--- SUPPLIED RECORDS ---

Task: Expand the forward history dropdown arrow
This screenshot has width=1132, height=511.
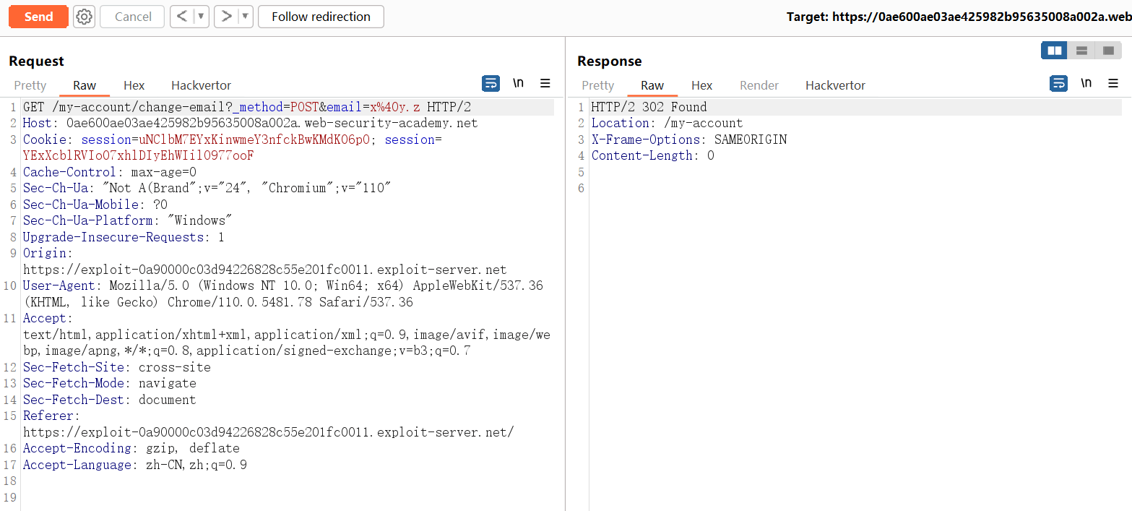Action: [245, 17]
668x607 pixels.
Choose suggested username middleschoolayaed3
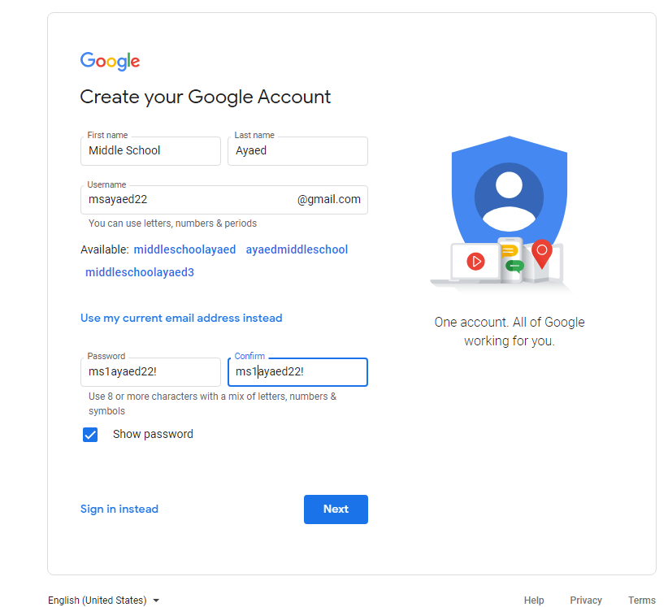[140, 272]
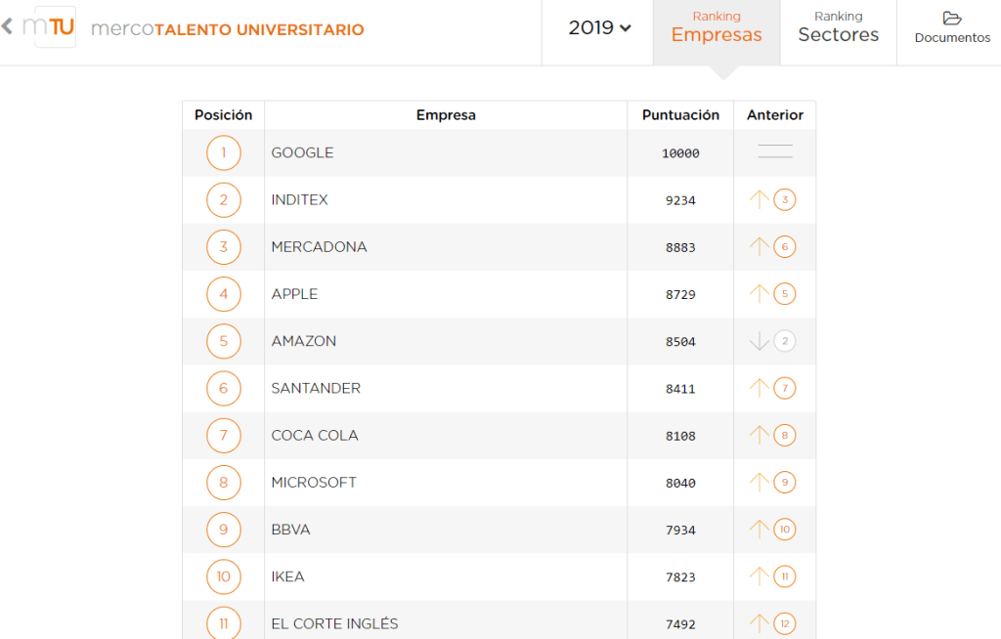
Task: Click previous position badge 6 for Mercadona
Action: (784, 247)
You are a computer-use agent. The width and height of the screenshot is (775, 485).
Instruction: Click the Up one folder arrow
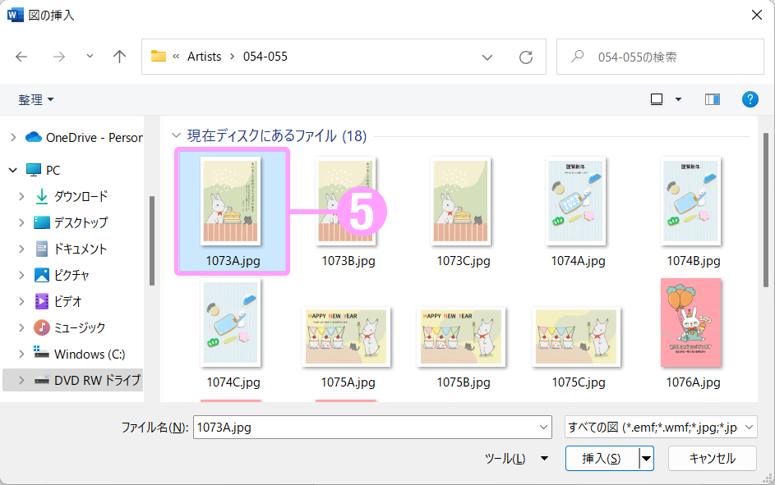120,57
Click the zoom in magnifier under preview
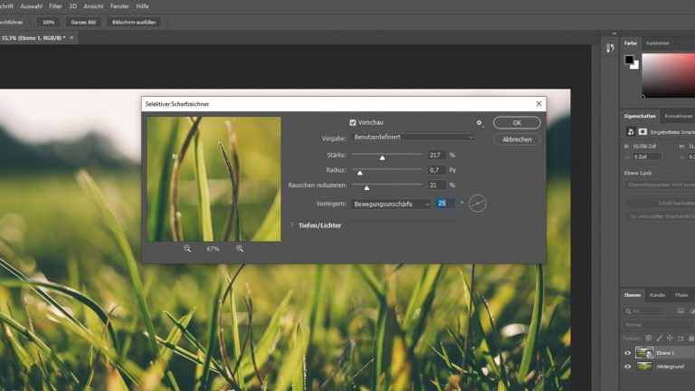 coord(240,248)
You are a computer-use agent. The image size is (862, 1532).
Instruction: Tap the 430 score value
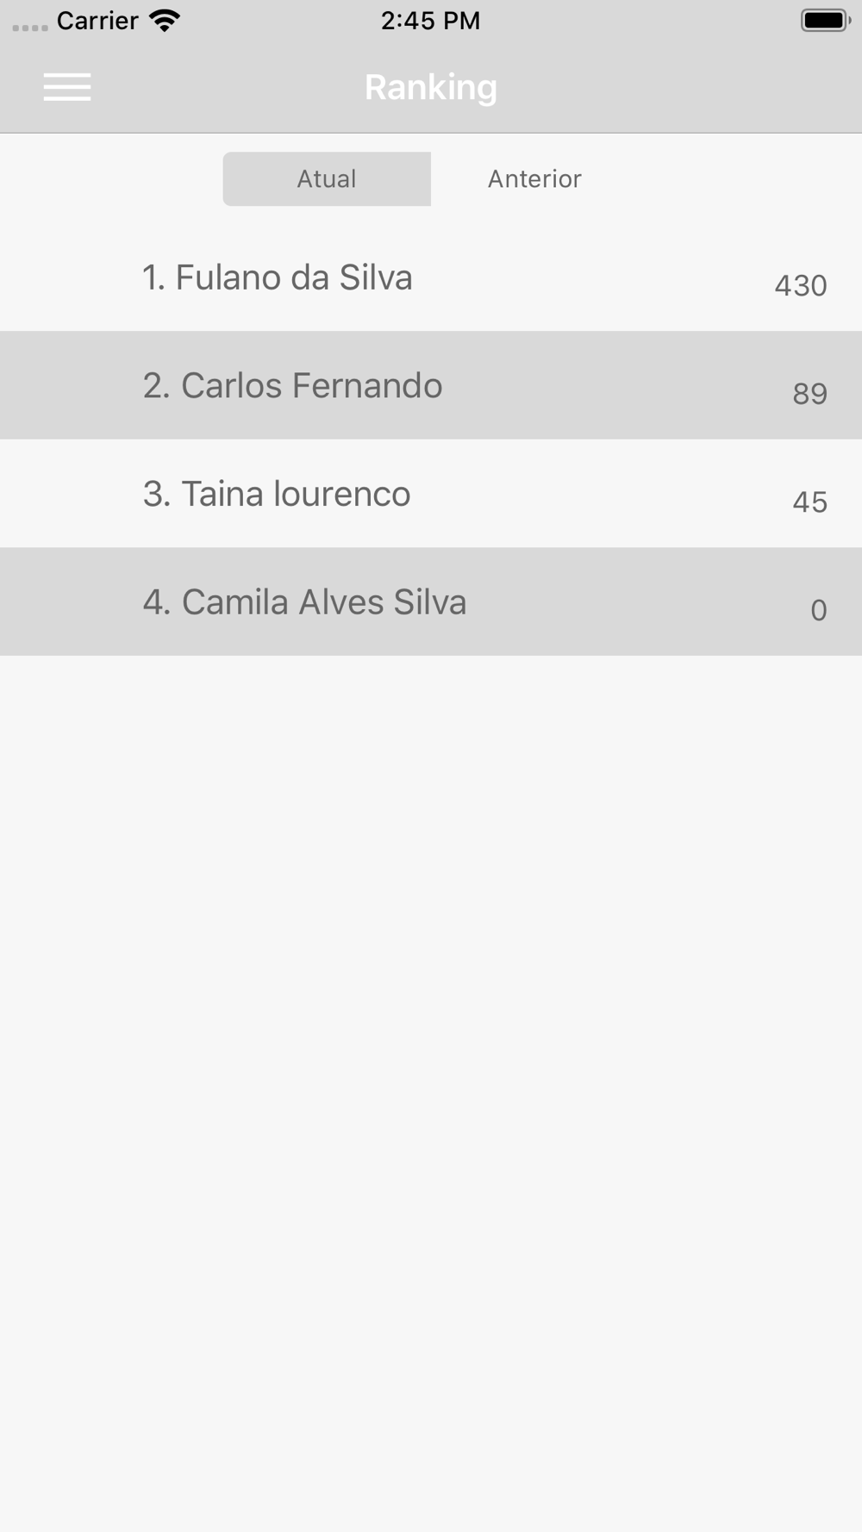[x=801, y=285]
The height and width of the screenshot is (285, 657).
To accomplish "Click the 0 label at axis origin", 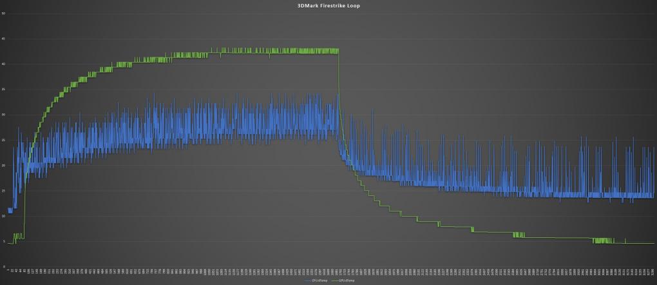I will pyautogui.click(x=4, y=266).
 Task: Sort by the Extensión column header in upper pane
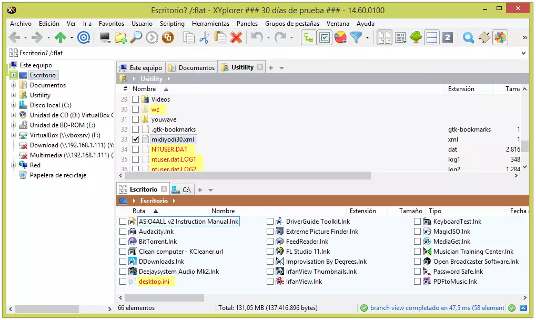[x=461, y=89]
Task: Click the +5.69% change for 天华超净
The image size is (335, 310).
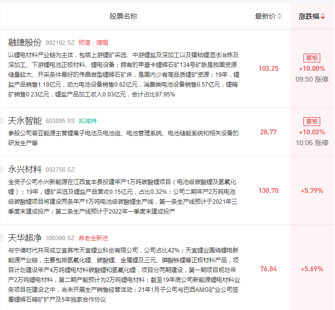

--- TASK TO COMPLETE ---
Wherever "image" turns up in the records, copy the whole line.

--- ANSWER SECTION ---
You are a computer-use agent. The image size is (862, 1532).
The image size is (335, 310).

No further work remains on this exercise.